All Eyes on a Vaccine
For decades, researchers have been seeking another holy grail: an HIV vaccine. But like those searching for a cure, they quickly discovered creating one wouldn’t be easy. Usually vaccines involve introducing small amounts of a virus to our immune system, which develops antibodies to it. But when our immune system encounters even a small amount of HIV, it kicks into the suicidal-death spiral that Greene uncovered.
Still, a vaccine is seen as essential to ending the global HIV epidemic, and several perspective vaccines are currently in clinical trials. They aren’t all aimed at keeping HIV-negative people negative either. Some are evaluating the possibility of utilizing a vaccine to achieve a functional cure.

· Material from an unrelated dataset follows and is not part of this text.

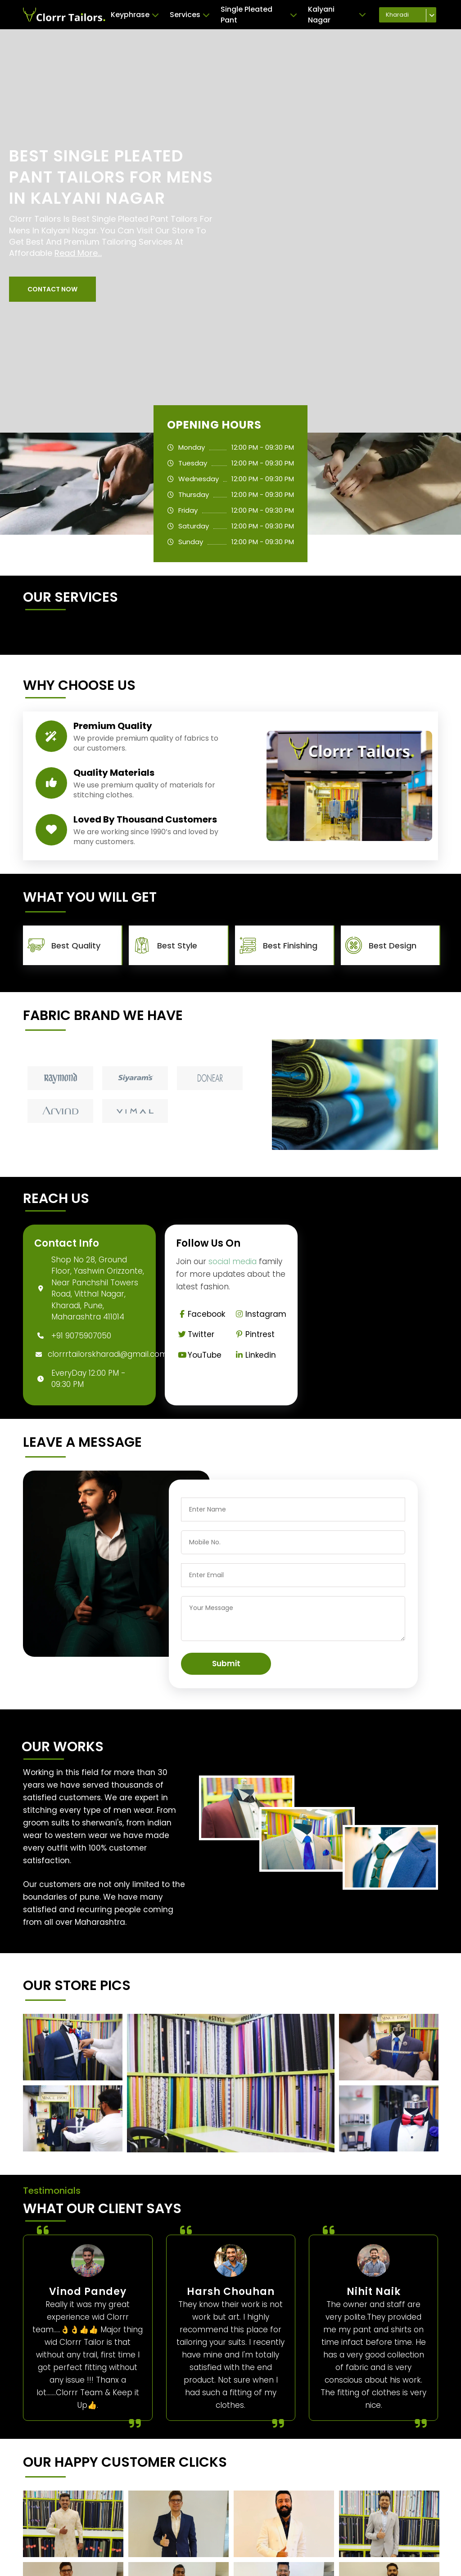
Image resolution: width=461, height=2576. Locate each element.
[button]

In a study published in Nature last year, Dr. Hanneke Schuitemaker from Janssen Vaccines reported that when her team combined an investigational vaccine (which was a combo of two other vaccines) with an immune booster and used it to treat HIV-positive monkeys, they not only reached undetectable viral loads, but also saw reduced viral reservoirs and achieved long-term viral remission.
To do that, Schuitemaker explains, “You need to further educate the immune system through vaccination and if you then wake up the latent virus… [it] can be taken out by the immune system.” In collaboration with Dr. Dan Barouch of Beth Israel Deaconess Medical Center, Schuitemaker’s team found that one-third of their test subjects remained virally suppressed for years after the discontinuation of treatment.
The treatment is now being studied on newly HIV-positive people in Phase I/II clinical trials, but Schuitemaker acknowledges they’ll probably end up needing to add additional drugs to the treatment regimen to increase its effectiveness. That fits with what Greene imagines: “some type of cocktail approach, just like we use with therapy, is probably going to wind up being important for the ultimate functional cure or eradication of the virus and of the latent reservoir as well.”
Schuitemaker and Greene also share ethical concerns, pointing out that any potential cure, even one that is just a temporary remission, must be worth the risk of removing people from antiretroviral treatments known to be working.
“We have to have a safe and effective therapy… for subjects that are doing well on antiretroviral therapy,” Greene says. “We can’t put them at high risk to achieve a cure.”